Willow touched my hair, rubbing a few strands between her fingers. “Actually, I like what you’ve got. It’s so free. What do you want to do with it?”

“I don’t actually know. I’m hopeless with this kind of thing.”

“Hang on.” Willow grabbed her cell phone and dialed. When it was ringing, she put it on speaker. I realized she’d called Nina. “Hey, girl.”

“What’s up?” Nina said. A small child was shrieking so loudly so that I could barely make out Nina’s voice.

“I’m here with your friend,” Willow said. “Only she’s not sure what she needs.”

“Oh, so glad you called before she does something dumb to it. She’s either got to keep it quite short or long enough that she can tuck it up in a French twist.”

“What?” I said.

“That you, Charlie?” Nina said. “Listen, you can’t have your hair flying into your eyes or whacking your partner when you dance.

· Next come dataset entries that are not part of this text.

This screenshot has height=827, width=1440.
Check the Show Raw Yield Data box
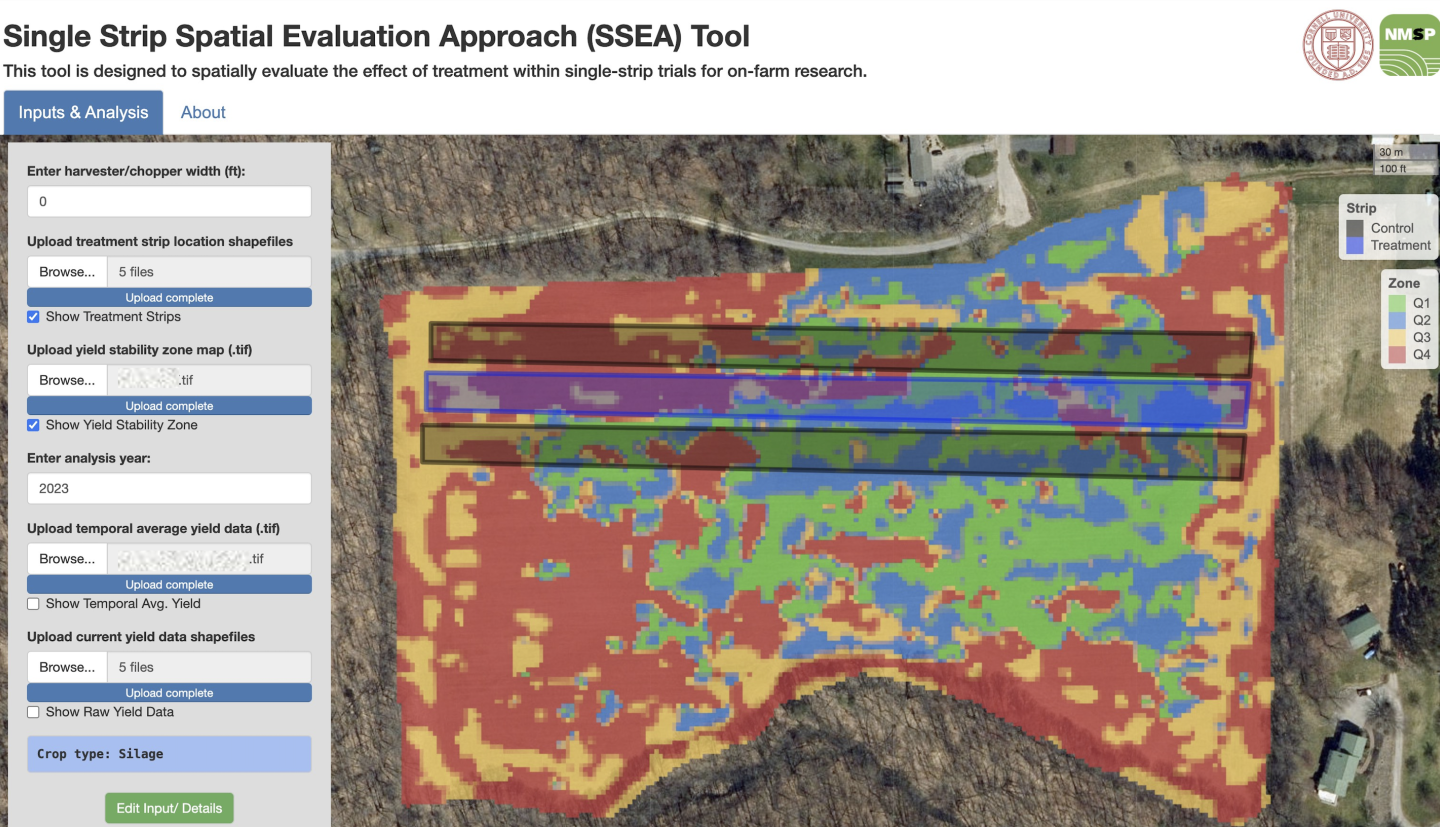pyautogui.click(x=33, y=712)
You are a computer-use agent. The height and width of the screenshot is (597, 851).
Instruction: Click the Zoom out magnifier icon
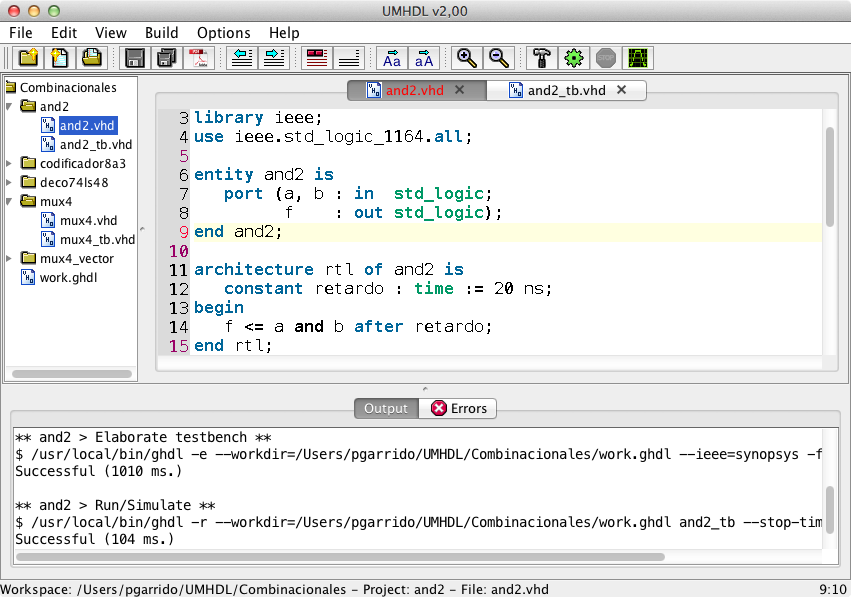coord(498,58)
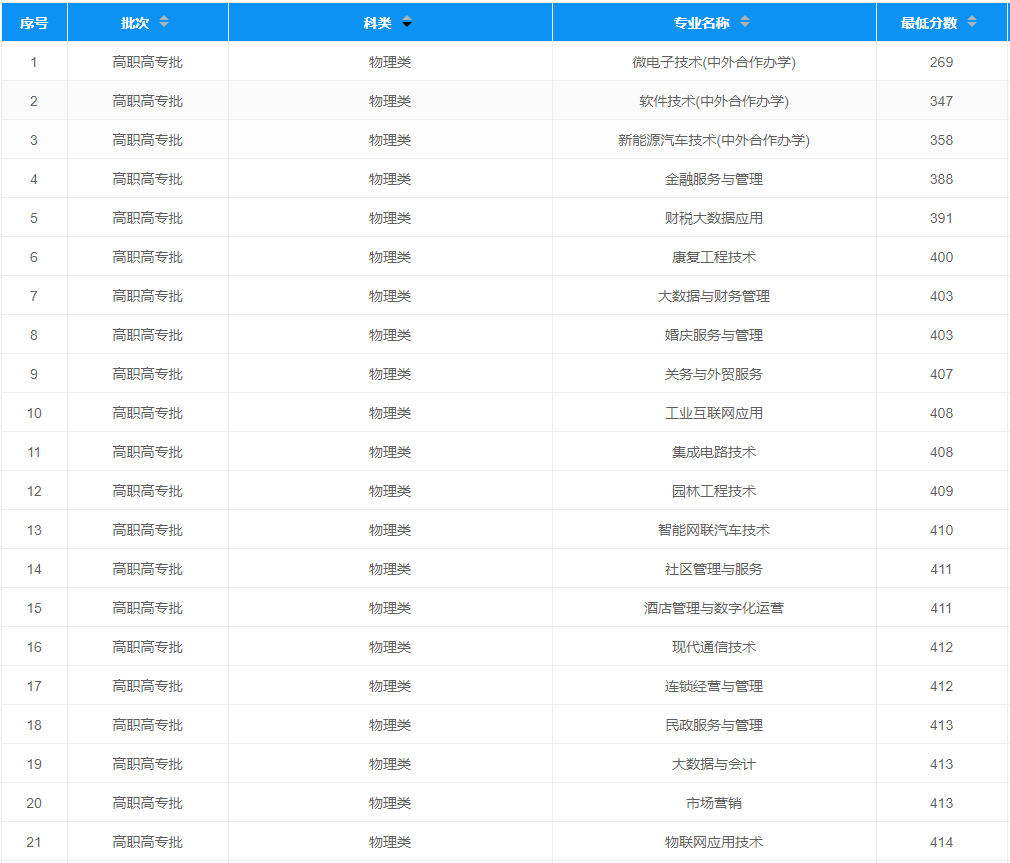This screenshot has height=863, width=1010.
Task: Click the 批次 header text
Action: (135, 22)
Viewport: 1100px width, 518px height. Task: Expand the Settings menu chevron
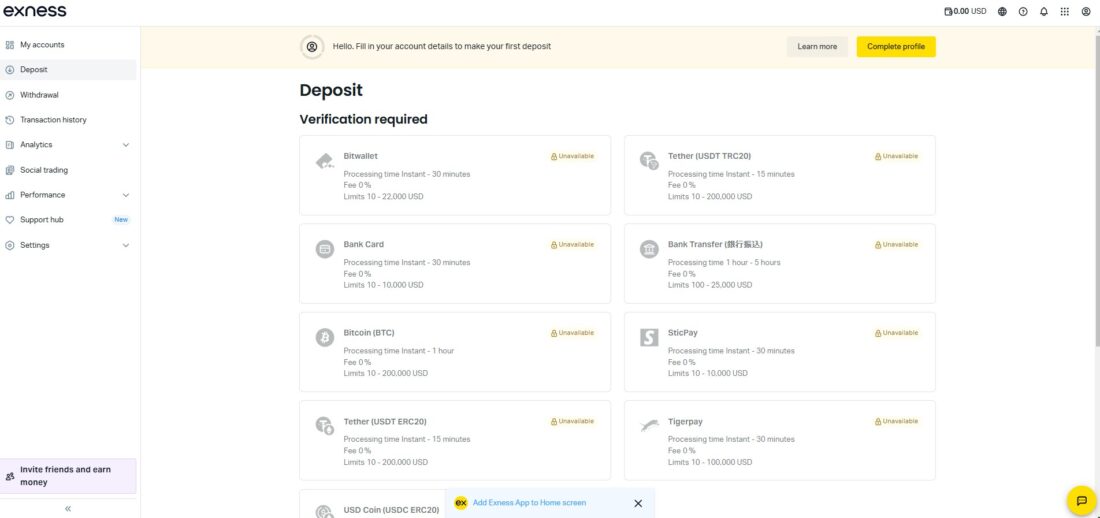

It’s either got to be short enough to stay out of the way, or long enough to be put up. You guys decide. Actually, Willow, maybe you should choose.” The child’s voice grew louder, wailing something about a Popsicle. “Listen, I gotta go, but good luck, okay?” Nina hung up.

Willow tilted her head to the side. “I think those Bettie Page–type bangs would look great on your face. Then a layered inverted bob, to accent your cheekbones here, longer in the front than in the back. It’ll bring out your eyes.”

“Really?”

She nodded. “We’ll even out your hair, and take out much of the volume. We’ll make sure it retains its movement, but won’t get into your eyes.” I felt like she’d just figured out my entire life for me.

Wearing a vinyl cape around my shoulders, I sat on a wooden stool in her kitchen and she got to work. When she was done, my hair looked like it had been chiseled out of stone, falling in a clean sweep against the line of my cheeks.

“As it grows longer, we’ll keep trimming it until we get the shape we want,” Willow said. “You have very dramatic eyes and this will really highlight them.”

I’d never known these things about myself. My eyes now did seem much larger. I hadn’t realized how much the blob of hair on my head had affected my appearance. After we were done with my haircut, I taught Willow for an hour. She blasted the music and we grooved to some mambo, merengue and cha-cha.

It wasn’t until the next morning, after I shampooed my hair, that I fully realized how good she was. It was just like Nina had said. I’d never been able to control my hair, but now it fell into place after I washed it. I hardly needed to style it. If only the rest of my life were as simple to fix.